In a series of mass movements, protesters engaged in tax resistance, marching, and boycotting British educational institutions and British-manufactured cloth (in favor of local hand-spun cloth).

In Priya's native Punjab, people like Fazli Husain & Chotu Ram decided to boycott the boycott movement. Punjab began to rise. There was no Hindu-Muslim problem. The Unionist Party held power. Sadly, a stupid Gujju barrister who didn't get on with another stupid Gujju barrister, spoiled the peace of the Punjab by dragging Religion into Politics. Gandhi started it. Jinnah finished it. Partition was the price of their ego-maniacal stupidity. 

Autonomy was achieved and proved through the very act of nonviolent refusal of British rule, whatever its consequences.

But violent refusal of Muslim rule by Sikhs and Hindus or Hindu rule by Muslims divided the country. I may non violently refuse to be a tool used by Rishi Sunak to beat and sodomize and decapitate trillions of British Dalits but nobody fucking notices. On the other hand, if I shove a radish up my bum and run naked through the streets, so as to protest the Tory party's use of suttee, thuggee and agarbatti to oppress and brutalize the British proletariat then I get arrested and am sent to jail for public indecency! I'm a political prisoner just like Mahatma Gandhi or Nelson Mandela. 

In this sense, it was fundamentally about redemption of the self.

Gandhi tried to recruit soldiers for the Brits. His people chased him away. Sad.  


Among the movement’s actions that seized global attention was the Salt March of 1930, when Gandhi and dozens of followers set out on a 25-day, 240-mile march to protest the British salt monopoly and extortionate salt tax.

Motilal and CR Das had raised the matter 6 years previously in the Legislative Assembly. But they wouldn't agree to raise the Income Tax to provide the necessary revenue. 

Still, Gandhi was wrong about the tax. He thought the poorest were paying ten or twenty percent of their income in salt tax. The true figure could not have been more than one percent. Also, sea salt was uneconomic to produce. That is why the Princely States seldom produced their own salt. Incidentally, once Liaquat abolished the tax, the price of salt went up. Under Nehru, the tax was restored.  

Tens of thousands joined as Gandhi spoke to crowds along the way. On reaching Dandi on the Arabian Sea coast, Gandhi picked up a lump of salt-rich mud on the shore and declared the British law breached. Over the next several weeks, masses around the country violated the salt laws and other repressive laws. Hundreds of nonviolent protesters were beaten; more intense British violence was checked by extensive international press coverage.
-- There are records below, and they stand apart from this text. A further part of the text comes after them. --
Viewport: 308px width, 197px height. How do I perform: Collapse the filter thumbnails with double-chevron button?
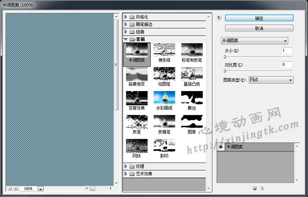coord(219,18)
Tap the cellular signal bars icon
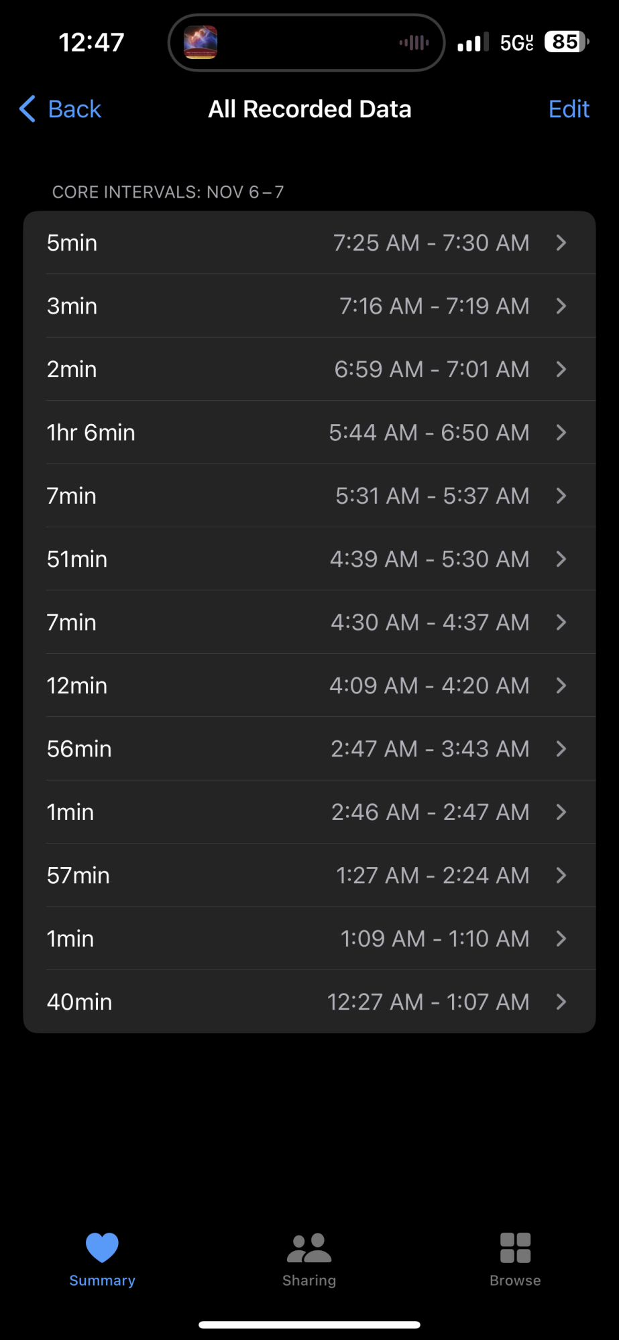 (x=473, y=43)
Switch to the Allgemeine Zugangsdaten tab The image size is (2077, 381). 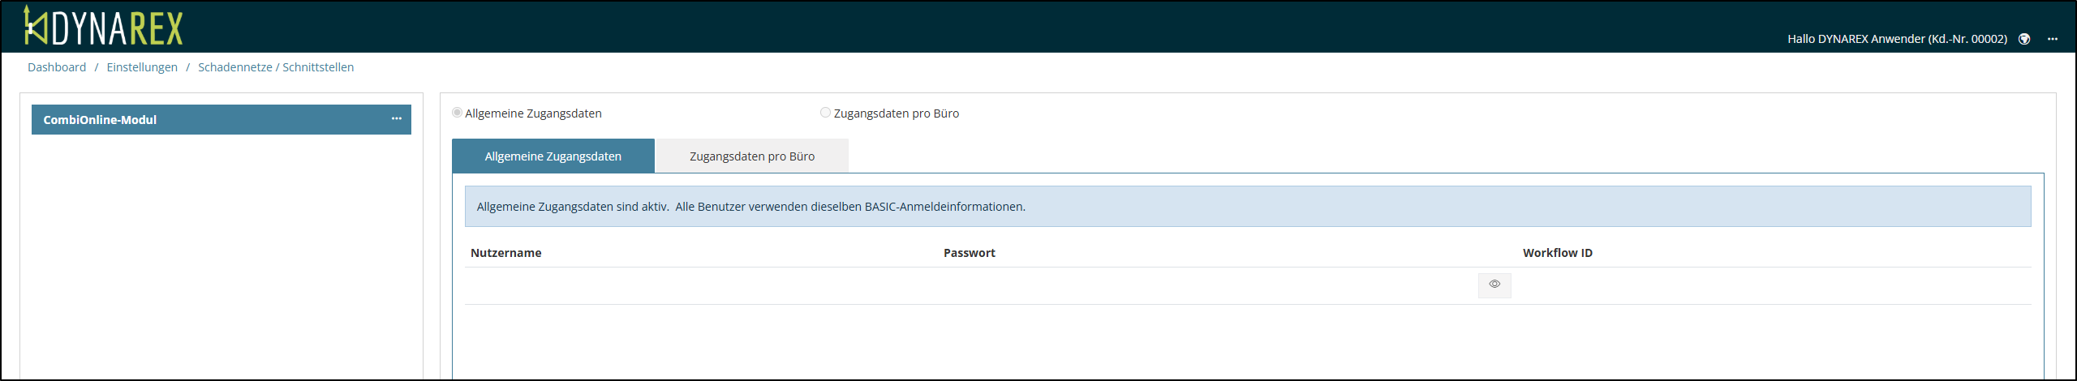pos(553,156)
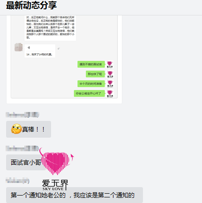The height and width of the screenshot is (203, 202).
Task: Click avatar beside 半个月的时间准备 message
Action: tap(110, 84)
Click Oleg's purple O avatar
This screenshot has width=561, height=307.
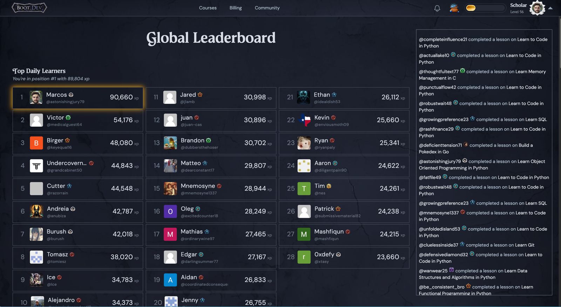point(170,211)
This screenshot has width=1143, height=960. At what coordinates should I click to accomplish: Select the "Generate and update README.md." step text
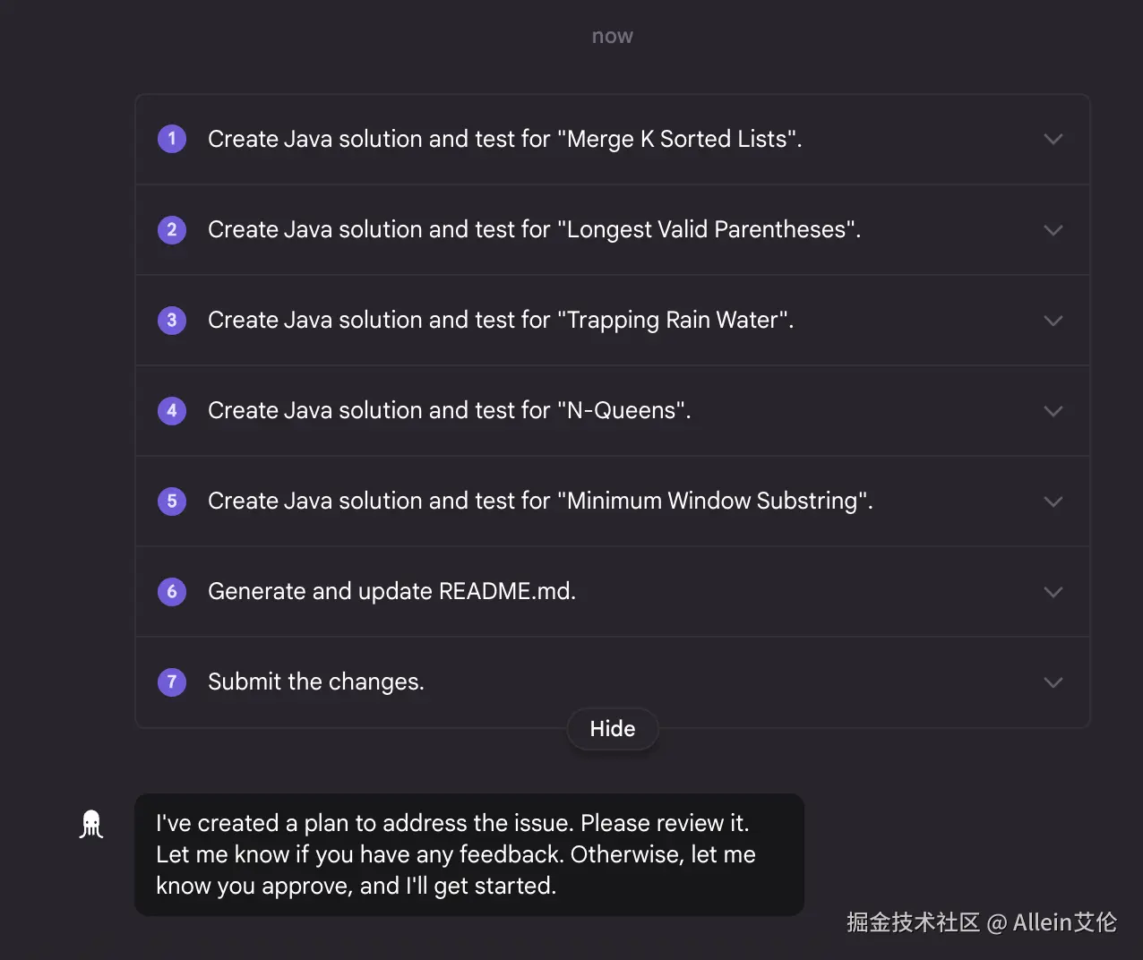click(391, 591)
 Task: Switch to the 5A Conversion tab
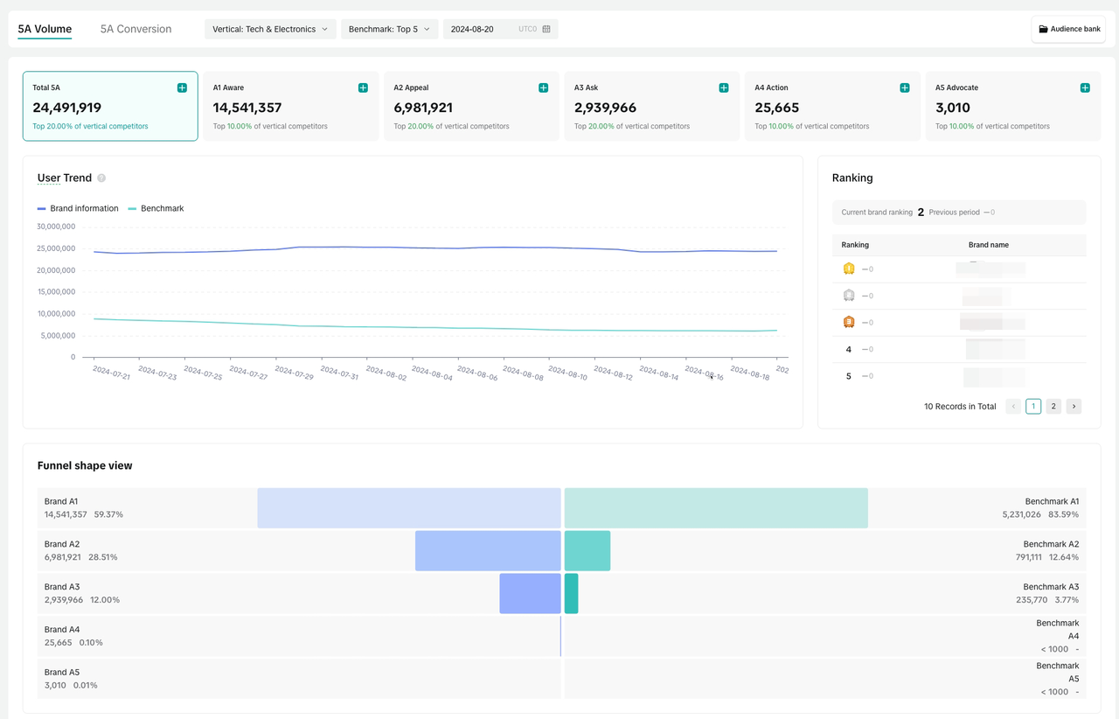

Gandhi was among the 60,000 arrested by the end of 1930—but the following year, the British conceded his demand to participate in negotiations about India’s future.

No. Gandhi lost. He had previously refused to participate in the First Round Table Conference. He was forced to join the Second Conference but fucked up massively. The Brits unilaterally imposed the 1935 Act which gave Provincial Autonomy. Congress preferred to hold office, and line its pockets, rather than sulk in jail.  

The British departed India in 1947, but, to many,

Commie nutjobs who changed their mind after the police and the Army started beating and killing them 

the struggle for decolonization remained unfulfilled, as the institutions and values the British had established remained intact.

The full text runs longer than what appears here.